São inúmeros os exemplos de situações que provam e comprovam que o Grande ABC não se ama como deveria e que inveja São Paulo além da conta. Formandos da região preferem festa de diplomação na Capital, apesar da distância, de preços mais salgados e de ambientes nem sempre mais adequados. Tudo pelo status de constar do álbum de formatura o endereço paulistano. 

Restaurantes da Capital são sempre melhores. Mesmo que eventualmente não sejam melhores. Almoçar e jantar na Capital é mais chique. Assistir à peça de teatro em São Paulo em vez de optar por exibição num dos municípios da região também dá significado especial à programação. 

O incômodo da inveja do gataborralheirismo é tão pronunciado no Grande ABC que basta mencioná-lo para moradores mais tradicionais reagirem. Na maioria dos casos não passa de hipocrisia, porque eles são os primeiros a se deslocar até a Capital. Recente anúncio de página inteira em revista dedicada ao setor de refeições coletivas estampou apenas São Paulo como endereço de uma tradicional empresa cuja área industrial segue em Santo André — a De Nadai Alimentação. Um dos sócios do empreendimento, Sérgio De Nadai, que consta da relação dos poucos novos-ricos da região, entretanto, desfila frases de paixão e fidelidade a Santo André em entrevistas aos veículos locais, embora permaneça silente sobre as origens da companhia quando eventualmente fala a interlocutores paulistanos. 

Do ponto de vista negocial, a decisão da De Nadai Alimentação é absolutamente correta e está longe de inaugurar um comportamento corporativo em que a racionalidade de marketing é regra. É tradição de empreendedores do Grande ABC omitirem publicamente a origem de seus negócios quando ganham novos mercados.

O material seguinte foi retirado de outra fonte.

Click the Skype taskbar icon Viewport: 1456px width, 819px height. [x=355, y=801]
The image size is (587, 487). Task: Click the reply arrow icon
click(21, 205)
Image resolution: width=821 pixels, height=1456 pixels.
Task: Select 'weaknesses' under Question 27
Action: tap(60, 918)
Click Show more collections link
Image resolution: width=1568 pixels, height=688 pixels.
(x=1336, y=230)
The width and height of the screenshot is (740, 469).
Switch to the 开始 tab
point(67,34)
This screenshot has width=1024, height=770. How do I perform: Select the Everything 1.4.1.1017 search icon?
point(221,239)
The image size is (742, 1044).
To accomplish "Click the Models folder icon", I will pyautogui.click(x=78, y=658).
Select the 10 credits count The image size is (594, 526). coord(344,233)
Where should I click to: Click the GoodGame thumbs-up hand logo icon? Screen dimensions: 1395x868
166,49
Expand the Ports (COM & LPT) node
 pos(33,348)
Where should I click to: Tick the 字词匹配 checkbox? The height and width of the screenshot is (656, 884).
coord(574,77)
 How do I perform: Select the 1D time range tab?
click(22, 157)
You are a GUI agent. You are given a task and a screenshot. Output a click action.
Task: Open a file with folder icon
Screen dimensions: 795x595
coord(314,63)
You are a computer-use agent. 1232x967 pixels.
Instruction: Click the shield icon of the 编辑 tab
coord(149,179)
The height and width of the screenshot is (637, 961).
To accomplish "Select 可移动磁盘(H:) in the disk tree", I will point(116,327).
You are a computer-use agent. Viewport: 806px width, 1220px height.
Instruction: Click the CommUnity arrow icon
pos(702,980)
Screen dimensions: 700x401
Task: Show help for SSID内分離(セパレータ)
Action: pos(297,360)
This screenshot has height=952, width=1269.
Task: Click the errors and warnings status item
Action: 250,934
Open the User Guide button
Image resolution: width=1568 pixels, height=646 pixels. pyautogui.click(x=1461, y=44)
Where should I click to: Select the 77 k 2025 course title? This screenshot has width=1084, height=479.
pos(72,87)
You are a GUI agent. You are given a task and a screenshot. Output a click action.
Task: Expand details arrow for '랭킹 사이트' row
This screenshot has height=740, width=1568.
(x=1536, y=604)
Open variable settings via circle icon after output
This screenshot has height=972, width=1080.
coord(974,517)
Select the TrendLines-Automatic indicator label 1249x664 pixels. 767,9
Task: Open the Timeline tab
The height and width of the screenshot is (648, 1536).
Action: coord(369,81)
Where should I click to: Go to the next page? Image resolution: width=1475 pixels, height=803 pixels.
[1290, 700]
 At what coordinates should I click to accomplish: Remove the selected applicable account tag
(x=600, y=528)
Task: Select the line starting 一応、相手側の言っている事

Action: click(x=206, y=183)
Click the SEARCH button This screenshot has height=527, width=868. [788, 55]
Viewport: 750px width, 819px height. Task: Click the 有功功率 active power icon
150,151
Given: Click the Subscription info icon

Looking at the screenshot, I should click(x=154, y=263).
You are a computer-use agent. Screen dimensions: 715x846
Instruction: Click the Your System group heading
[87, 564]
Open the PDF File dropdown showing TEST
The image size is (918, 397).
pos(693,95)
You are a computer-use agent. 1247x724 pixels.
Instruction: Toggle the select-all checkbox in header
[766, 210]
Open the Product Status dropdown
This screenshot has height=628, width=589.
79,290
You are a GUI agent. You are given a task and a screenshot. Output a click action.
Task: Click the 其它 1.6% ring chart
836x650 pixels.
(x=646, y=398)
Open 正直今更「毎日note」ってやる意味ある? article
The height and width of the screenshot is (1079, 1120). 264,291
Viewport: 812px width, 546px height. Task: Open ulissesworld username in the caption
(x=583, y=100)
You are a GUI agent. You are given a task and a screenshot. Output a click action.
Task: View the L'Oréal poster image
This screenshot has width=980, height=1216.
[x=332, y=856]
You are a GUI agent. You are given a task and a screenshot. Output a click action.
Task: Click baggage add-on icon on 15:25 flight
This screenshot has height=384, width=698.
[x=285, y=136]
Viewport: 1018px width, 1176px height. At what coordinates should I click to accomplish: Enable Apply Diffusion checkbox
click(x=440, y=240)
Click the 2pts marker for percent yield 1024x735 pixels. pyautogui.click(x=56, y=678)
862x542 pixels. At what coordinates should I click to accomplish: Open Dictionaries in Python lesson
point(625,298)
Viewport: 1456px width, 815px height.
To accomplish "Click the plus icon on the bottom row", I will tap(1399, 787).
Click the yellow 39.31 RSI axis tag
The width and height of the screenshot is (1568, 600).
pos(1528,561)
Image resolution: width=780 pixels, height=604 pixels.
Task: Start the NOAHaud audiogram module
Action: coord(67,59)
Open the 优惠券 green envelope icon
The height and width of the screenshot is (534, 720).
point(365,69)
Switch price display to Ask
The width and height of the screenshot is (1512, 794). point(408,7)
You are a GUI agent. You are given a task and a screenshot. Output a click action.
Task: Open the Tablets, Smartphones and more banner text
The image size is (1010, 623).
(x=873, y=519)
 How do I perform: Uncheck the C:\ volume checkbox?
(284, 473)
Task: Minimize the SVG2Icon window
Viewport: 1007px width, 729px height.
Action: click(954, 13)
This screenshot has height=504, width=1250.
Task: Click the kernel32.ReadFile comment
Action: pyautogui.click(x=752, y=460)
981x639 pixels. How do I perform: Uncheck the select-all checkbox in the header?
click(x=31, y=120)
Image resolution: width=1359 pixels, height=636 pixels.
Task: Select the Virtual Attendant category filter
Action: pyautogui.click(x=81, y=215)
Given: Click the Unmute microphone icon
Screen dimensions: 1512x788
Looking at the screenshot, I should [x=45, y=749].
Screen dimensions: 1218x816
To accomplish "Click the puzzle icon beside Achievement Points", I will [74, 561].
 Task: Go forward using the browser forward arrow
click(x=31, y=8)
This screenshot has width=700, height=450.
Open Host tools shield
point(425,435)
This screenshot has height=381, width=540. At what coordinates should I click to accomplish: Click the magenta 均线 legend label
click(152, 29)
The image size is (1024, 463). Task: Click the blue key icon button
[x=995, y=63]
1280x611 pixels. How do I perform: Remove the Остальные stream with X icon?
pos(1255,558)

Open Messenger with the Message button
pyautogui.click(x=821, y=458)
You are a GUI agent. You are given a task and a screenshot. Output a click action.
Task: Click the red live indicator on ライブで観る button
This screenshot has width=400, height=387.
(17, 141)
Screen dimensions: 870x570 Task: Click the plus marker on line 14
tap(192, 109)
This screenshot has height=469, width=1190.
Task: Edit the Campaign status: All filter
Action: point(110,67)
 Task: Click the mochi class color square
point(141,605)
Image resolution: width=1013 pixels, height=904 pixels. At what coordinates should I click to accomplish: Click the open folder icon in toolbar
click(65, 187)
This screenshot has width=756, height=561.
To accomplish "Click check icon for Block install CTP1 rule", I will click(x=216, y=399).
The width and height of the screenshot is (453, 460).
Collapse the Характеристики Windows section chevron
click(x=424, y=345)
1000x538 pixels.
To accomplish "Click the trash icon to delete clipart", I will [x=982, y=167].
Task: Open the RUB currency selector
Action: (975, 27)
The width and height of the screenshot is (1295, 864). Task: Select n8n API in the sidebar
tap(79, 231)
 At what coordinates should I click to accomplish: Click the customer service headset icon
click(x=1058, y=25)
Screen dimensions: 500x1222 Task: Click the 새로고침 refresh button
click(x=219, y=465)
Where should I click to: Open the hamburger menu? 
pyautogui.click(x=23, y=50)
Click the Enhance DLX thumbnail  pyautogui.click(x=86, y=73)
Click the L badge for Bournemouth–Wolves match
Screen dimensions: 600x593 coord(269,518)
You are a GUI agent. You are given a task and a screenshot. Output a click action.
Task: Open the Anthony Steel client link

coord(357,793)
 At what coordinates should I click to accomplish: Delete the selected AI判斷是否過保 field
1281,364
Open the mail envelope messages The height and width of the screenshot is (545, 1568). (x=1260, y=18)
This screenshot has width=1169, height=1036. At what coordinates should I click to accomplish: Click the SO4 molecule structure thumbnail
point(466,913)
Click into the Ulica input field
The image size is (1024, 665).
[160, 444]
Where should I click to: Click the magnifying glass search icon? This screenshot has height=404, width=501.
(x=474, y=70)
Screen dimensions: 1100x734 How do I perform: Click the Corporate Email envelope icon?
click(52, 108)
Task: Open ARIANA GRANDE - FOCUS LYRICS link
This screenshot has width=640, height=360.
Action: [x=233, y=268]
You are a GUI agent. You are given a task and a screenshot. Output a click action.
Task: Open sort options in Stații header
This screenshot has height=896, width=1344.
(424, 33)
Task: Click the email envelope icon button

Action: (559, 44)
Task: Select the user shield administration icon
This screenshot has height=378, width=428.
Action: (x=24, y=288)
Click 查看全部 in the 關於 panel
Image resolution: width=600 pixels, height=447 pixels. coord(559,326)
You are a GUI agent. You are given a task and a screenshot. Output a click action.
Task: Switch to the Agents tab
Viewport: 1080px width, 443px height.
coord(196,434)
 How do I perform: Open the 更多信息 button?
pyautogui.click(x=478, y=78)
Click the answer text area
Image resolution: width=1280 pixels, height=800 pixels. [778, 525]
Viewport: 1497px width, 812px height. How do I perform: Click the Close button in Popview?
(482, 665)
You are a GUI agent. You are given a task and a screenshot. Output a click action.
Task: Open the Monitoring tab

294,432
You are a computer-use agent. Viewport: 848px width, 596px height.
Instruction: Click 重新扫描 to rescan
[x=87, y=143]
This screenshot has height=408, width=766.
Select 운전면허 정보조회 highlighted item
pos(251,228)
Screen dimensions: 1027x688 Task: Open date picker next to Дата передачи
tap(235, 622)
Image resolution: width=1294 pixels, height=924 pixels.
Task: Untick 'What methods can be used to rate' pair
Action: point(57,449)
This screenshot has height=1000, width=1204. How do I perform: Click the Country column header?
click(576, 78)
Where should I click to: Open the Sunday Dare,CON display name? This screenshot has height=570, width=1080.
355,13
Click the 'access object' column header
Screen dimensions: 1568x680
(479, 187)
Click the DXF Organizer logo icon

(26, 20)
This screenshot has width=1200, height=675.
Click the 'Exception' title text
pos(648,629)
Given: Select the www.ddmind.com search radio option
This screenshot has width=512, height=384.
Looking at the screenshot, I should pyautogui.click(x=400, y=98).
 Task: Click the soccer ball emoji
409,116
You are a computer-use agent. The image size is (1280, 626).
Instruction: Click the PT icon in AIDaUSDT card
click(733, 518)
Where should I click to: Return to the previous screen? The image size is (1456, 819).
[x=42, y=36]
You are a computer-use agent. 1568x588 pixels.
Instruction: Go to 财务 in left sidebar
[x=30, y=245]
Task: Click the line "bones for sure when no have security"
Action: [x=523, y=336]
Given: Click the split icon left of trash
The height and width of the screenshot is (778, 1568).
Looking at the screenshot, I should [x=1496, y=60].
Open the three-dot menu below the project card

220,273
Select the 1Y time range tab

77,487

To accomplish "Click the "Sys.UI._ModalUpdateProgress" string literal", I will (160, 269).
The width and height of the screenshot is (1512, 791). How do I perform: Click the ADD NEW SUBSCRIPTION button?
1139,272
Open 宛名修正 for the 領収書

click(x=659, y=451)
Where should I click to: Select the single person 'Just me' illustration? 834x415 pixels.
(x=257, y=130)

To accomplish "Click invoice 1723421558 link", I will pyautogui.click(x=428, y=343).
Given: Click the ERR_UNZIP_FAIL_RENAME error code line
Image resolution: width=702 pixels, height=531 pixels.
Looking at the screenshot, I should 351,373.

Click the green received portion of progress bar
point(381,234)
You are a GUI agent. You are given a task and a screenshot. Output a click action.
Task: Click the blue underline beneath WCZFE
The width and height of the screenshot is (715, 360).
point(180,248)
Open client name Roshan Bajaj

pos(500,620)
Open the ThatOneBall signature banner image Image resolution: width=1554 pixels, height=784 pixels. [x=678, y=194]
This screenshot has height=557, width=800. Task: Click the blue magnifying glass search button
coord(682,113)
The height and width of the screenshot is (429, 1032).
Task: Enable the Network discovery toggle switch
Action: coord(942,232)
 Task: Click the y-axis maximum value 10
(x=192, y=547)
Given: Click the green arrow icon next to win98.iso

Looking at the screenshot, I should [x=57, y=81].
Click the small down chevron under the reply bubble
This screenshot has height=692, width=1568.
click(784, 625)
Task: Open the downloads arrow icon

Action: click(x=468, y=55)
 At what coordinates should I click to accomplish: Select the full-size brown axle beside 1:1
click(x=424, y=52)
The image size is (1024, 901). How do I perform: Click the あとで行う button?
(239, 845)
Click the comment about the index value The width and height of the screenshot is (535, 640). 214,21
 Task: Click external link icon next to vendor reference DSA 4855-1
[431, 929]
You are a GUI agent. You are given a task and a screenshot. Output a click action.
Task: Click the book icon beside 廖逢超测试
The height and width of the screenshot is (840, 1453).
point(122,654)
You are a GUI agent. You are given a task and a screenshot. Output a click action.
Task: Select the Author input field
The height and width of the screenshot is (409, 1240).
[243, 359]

A própria comunidade regional discrimina as empresas locais quando confrontadas com empreendimentos principalmente da Capital. Um empreendedor de informática com empresa na Via Anchieta, território de São Bernardo quase divisa com a Capital, aposentou o telefone de contatos comerciais do Grande ABC que rivalizava atendimento com a central telefônica da Capital porque a quase totalidade das ligações era direcionada ao aparelho paulistano. 

O pior da inveja do gataborralheirismo é negar que a patologia existe. Ou, então, numa iniciativa que já se provou catastrófica porque foi levada a cabo sem ciência e competência, procurar negar a evidência com eloquência ufanista. A fonética proposital da frase é uma maneira de marcar bem na memória a estupidez de tentar curar a enfermidade com tratamento tópico. 

Certo mesmo é que qualquer iniciativa para sufocar o sentimento de inveja da Capital precisa passar por reformas estruturantes, por medidas sistêmicas. Marketing rastaquera como já colocado em bancas de comércio de bugigangas triunfalistas só agrava a realidade. Provavelmente o Grande ABC só se respeitará de fato, no sentido mais amplo de cidadania, no dia em que assumir para valer, sem subterfúgios, que se escraviza culturalmente ao encarar a Capital vizinha como suprassumo de virtudes inatingíveis. 

A partir daí, descobrirá que é possível encontrar nichos econômicos muito mal-servidos pela Capital e também constatar que a mesma vizinha badalada carrega problemas sociais mais insolúveis do que os que incomodam o Grande ABC, entre outros motivos porque são dimensionalmente maiores.